Some of its advantages and features are:
- Centralised management for heterogeneous environments (involving multiple OSs and platforms)
- Powerful protection with simple administration
- Wide platform and application support
- Industry standard open source support and data formats
- Low cost of ownership
Bareos (Backup Archiving Recovery Open Sourced)
Bareos offers high data security and reliability along with cross-network open source software for backups. Now being actively developed, it emerged from the Bacula Project in 2010.
Bareos supports Linux/UNIX, Mac and Windows based OS platforms, along with both a Web GUI and CLI.

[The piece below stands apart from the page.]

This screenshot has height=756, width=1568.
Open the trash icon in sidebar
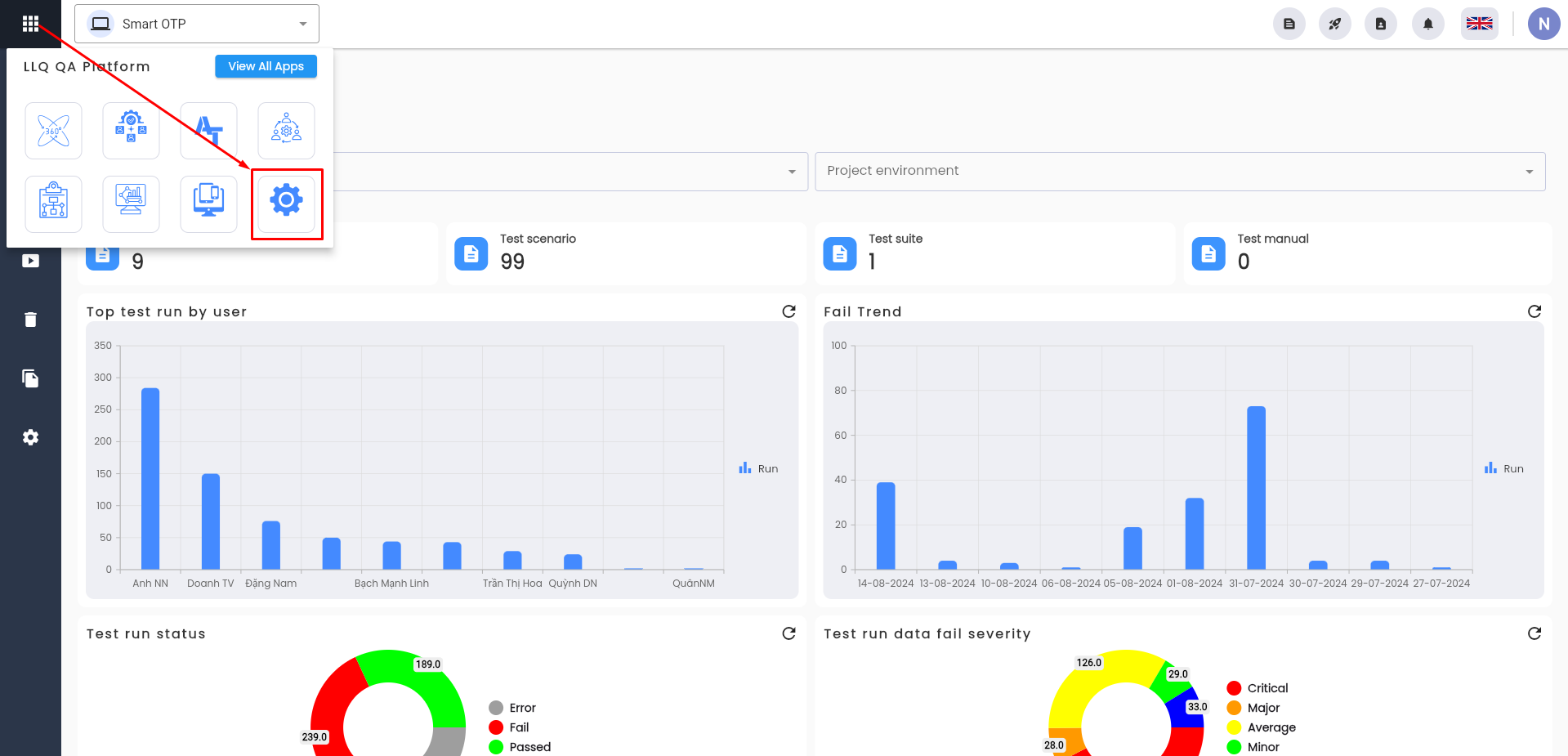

Clonezilla is a partition and disk imaging/cloning program. It is similar to many variants available in the market like Norton Ghost and True Image. It has features like bare metal backup recovery, and supports massive cloning with high efficiency in multi-cluster node environments.
Clonezilla comes in two variants—Clonezilla Live and Clonezilla SE (Server Edition). Clonezilla Live is suitable for single machine backup and restore, and Clonezilla SE for massive deployment. The latter can clone many (40 plus) computers simultaneously.
Designed to be used in a cloud computing environment, Duplicati is a client application for creating encrypted, incremental, compressed backups to be stored on a server. It works with public clouds like Amazon, Google Drive and Rackspace, as well as private clouds and networked file servers. Operating systems that it is compatible with include Windows, Linux and Mac OS X.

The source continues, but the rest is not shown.